• [Page excerpt]:
▼

【論文】What’s Wrong With Advance Care Planning?

Author manuscript; available in PMC 2022 Aug 12.
 
Published in final edited form as:
PMCID: PMC9373875
NIHMSID: NIHMS1826281
PMID: 34623373

What’s Wrong With Advance Care Planning?

 
 
 
 
 
If ACP led to higher-quality care at the end of life, it would make sense to continue efforts to promote it and integrate it into value-based care. However, a substantial body of high-quality evidence now exists demonstrating that ACP fails to improve end-of-life care. A 2018 review of 80 systematic reviews (including 1600 original articles) found no evidence that ACP was associated with influencing medical decision making at the end of life, enhancing the likelihood of goal-concordant care, or improving patients’ or families’ perceptions of the quality of care received. 
 
 

The inability of ACP to achieve its desired outcomes represents the gap between hypothetical scenarios and the decision-making process in clinical practice settings. The success of ACP depends on 8 steps: (1) patients can articulate their values and goals and identify which treatments would align with those goals in hypothetical future scenarios; (2) clinicians can elicit these values and preferences; (3) preferences are documented; (4) directives or surrogates are available to guide clinical decisions when patients’ preferences have not changed and they lose enough decisional capacity for their ACP views to become operative; (5) surrogates will invoke substituted judgment (make the decision the patient would make if they were able) and base their treatment decisions on the patient’s prior stated preferences; (6) clinicians will read prior documents and integrate patient preferences into conversations with surrogates; (7) previously expressed wishes will be honored; and (8) health care systems will commit resources and care delivery to support goal-concordant care.

▲

• [Task set]:
(1) Answer these questions about the advance care planning excerpt:
(a) What PMCID is listed for the article?
(b) How many systematic reviews did the 2018 review cover?
(c) How many steps does the excerpt say the success of ACP depends on?
(2) Please write the next part of the advance care planning excerpt, picking up after its final sentence.

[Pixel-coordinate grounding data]
▼

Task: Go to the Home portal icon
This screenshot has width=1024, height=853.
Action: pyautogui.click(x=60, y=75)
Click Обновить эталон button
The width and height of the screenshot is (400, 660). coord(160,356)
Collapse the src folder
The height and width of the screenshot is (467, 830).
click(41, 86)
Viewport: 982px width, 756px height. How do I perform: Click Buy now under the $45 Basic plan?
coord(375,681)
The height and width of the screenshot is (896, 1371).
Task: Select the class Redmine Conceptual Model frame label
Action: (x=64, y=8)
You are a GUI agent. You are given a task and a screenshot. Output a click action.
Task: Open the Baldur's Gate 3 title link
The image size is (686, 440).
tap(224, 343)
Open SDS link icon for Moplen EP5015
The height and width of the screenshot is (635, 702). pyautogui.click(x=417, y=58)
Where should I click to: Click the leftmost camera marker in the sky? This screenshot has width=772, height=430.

▲

• [Task-by-task answers]:
(1)
(a) PMC9373875
(b) 80
(c) 8

(2)
Scenarios and situations in clinical practice settings rarely reflect these conditions. Treatment choices near the end of life are not simple, consistent, logical, linear, or predictable but are complex, uncertain, emotionally laden, and fluid. Patients’ preferences are rarely static and are influenced by age, physical and cognitive function, culture, family preferences, clinician advice, financial resources, and perceived caregiver burden (eg, need to provide personal care, time off from work, emotional strain, out-of-pocket or noncovered medical costs), which change over time. Surrogates find it difficult to extrapolate treatment decisions in the present from hypothetical discussions with patients that occurred in the past, piece together what the patient would have wanted, disentangle their own preferences and emotions, or challenge physicians who recommend different treatments. When a decision must be made, prior directives are often absent, poorly documented, or either so prescriptive or so vague that they cannot promote informed goal-concordant care. Moreover, treatment choices do not occur in a vacuum but are driven by financial pressures, societal capacity to support patient and family needs, and institutional/regional cultures and practice patterns.